MARGARET A FUGITIVE.
[Sidenote: 1459.]
[Sidenote: The battle of Blore Heath.]
[Sidenote: The queen's orders.]
In the summer of 1459, the year after the grand reconciliation took place which is described in the last chapter, two vast armies, belonging respectively to the two parties, which had been gradually gathering for a long time, came up together at a place called Blore Heath,[14] in Staffordshire, in the heart of England. A great battle ensued. During the battle Henry lay dangerously ill in the town of Coleshill, which was not far off. Margaret was at Maccleston, another village very near the field of battle. From the tower of the church in Maccleston she watched the progress of the fight. Salisbury was at the head of the York party. Margaret's troops were commanded by Lord Audley. When Audley took leave of her to go into battle, she sternly ordered him to bring Salisbury to her, dead or alive.
[Footnote 14: For the situation of Blore Heath, see map.]
[Sidenote: Decorations.]
Audley had ten thousand men under his command. The soldiers were all adorned with red rosettes, the symbol of the house of Lancaster. The officers wore little silver swans upon their uniform, such as Prince Edward had distributed.
[Sidenote: Battle lost.]
The queen watched the progress of the battle with intense anxiety, and soon, to her consternation and dismay, she saw that it was going against her. She kept her eyes upon Audley's banner, and when, at length, she saw it fall, she knew that all was lost. She hurried down from the tower, and, with a few friends to accompany her, she fled for her life to a strong-hold belonging to her friends that was not at a great distance.
[Sidenote: Feeble condition of the king.]
The king, too, had to be removed, in order to prevent his being taken prisoner. He was, however, too feeble to know much or to think much of what was going on. When they came to take him on his pallet to carry him away, he looked up and asked, feebly, "who had got the day," but beyond this he gave no indication of taking any interest in the momentous events that were transpiring.
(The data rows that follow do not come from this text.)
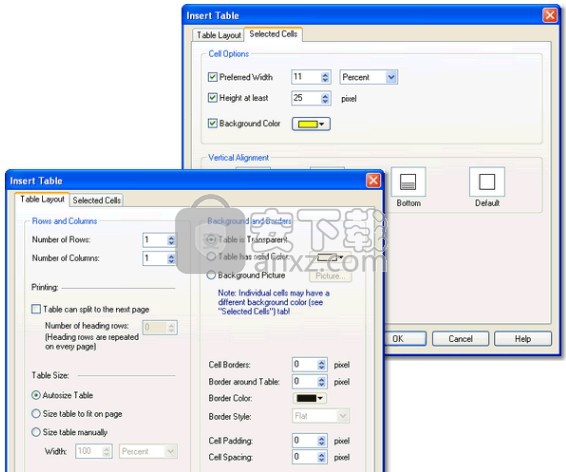This screenshot has width=566, height=472.
Task: Click the Height at least value field
Action: (x=306, y=98)
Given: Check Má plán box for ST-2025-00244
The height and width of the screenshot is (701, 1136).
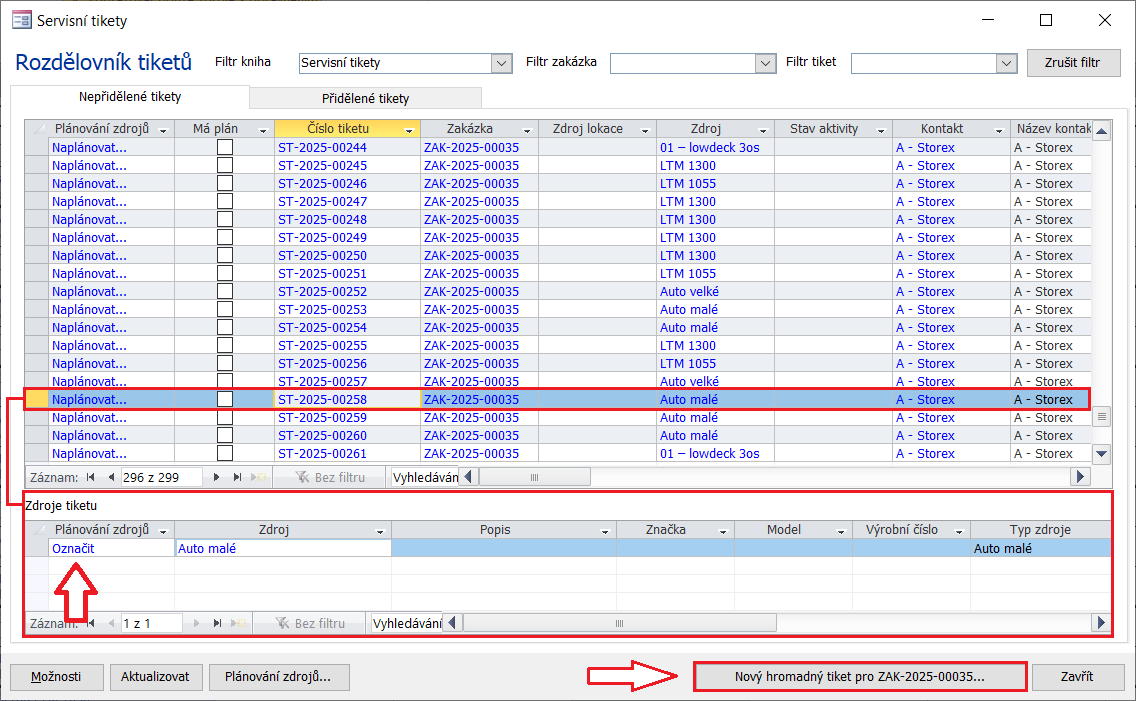Looking at the screenshot, I should pyautogui.click(x=225, y=148).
[Sidenote: Spirit and temper of the queen.]
[Sidenote: 1460.]
[Sidenote: Success of her efforts.]
This defeat, instead of producing a discouraging and disheartening effect upon Margaret's mind, only served to arouse her to new vigor and determination. She had been somewhat timid and fearful in the earlier part of her troubles, when she had only a husband to think of and to care for. But now she had a son; and the maternal instinct seemed to operate in her case, as it has done in so many others, to make her fearless, desperate, and, in the end, almost ferocious, in protecting her offspring from harm, and in maintaining his rights. She immediately engaged with the utmost zeal and ardor in raising a new army. She did not trust the command of it to any general, but directed all the operations of it herself. There is not space to describe in detail the campaigns that ensued, but the result was a complete victory. Her enemies were, in their turn, entirely defeated, and the two great leaders, the Duke of York and the Earl of Warwick, were actually driven out of the kingdom. The Duke of York retreated to Ireland, and the Earl of Warwick went across the Straits of Dover to Calais, which was still in English possession, and a great naval and military station.
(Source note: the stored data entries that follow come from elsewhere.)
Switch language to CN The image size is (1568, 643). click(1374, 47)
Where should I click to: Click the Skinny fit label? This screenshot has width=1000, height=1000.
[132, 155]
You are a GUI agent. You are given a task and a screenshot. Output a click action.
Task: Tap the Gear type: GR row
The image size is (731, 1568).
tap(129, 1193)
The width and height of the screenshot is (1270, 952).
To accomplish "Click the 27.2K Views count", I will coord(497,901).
[Sidenote: The Earl of Warwick.]
[Sidenote: His successful advance.]
In a very short time after this, however, Warwick came back again with a large armed force, which he had organized at Calais, and landed in the southern part of England. He marched toward London, carrying all before him. It was now his party's turn to be victorious; for by the operation of that strange principle which seems to regulate the ups and downs of opposing political parties in all countries and in all ages, victory alternates between them with almost the regularity of a pendulum. The current of popular sentiment, which had set so strongly in favor of the queen's cause only a short year before, appeared to be now altogether in favor of her enemies. Every body flocked to Warwick's standard as he marched northwardly from the coast toward London, and at London the people opened the gates of the city and received him and his troops as if they had been an army of deliverers.
[Sidenote: Northampton.]
[Sidenote: The king made captive.]
Warwick did not delay long in London. He marched to the north to meet the queen's troops. Another great battle was fought at Northampton. Margaret watched the progress of the fight from an eminence not far distant. The day went against her. The result of the battle was that the poor king was taken prisoner the second time and carried in triumph to London.
The captors, however, treated him with great consideration and respect—not as their enemy and as their prisoner, but as their sovereign, rescued by them from the hands of traitors and foes. The time had not even yet come for the York party openly to avow their purpose of deposing the king. So they conveyed him to London, and lodged him in the palace there, where he was surrounded with all the emblems and marks of royalty, but was still, nevertheless, closely confined.
[Sidenote: Parliament summoned.]
[Sidenote: The king.]
The Duke of York then summoned a Parliament, acting in the king's name, of course, that is, requiring the king to sign the writs and other necessary documents. It was not until October that the Parliament met. During the interval the king was lodged in a country place not far from London, where every effort was made to enable him to pass his time agreeably, by giving him an opportunity to hunt, and to amuse and recreate himself with other out-door amusements. All the while, however, a strict watch was kept over him to prevent the possibility of his making his escape, or of the friends of the queen coming secretly to take him away.
As for the queen and the little prince, none knew what had become of them.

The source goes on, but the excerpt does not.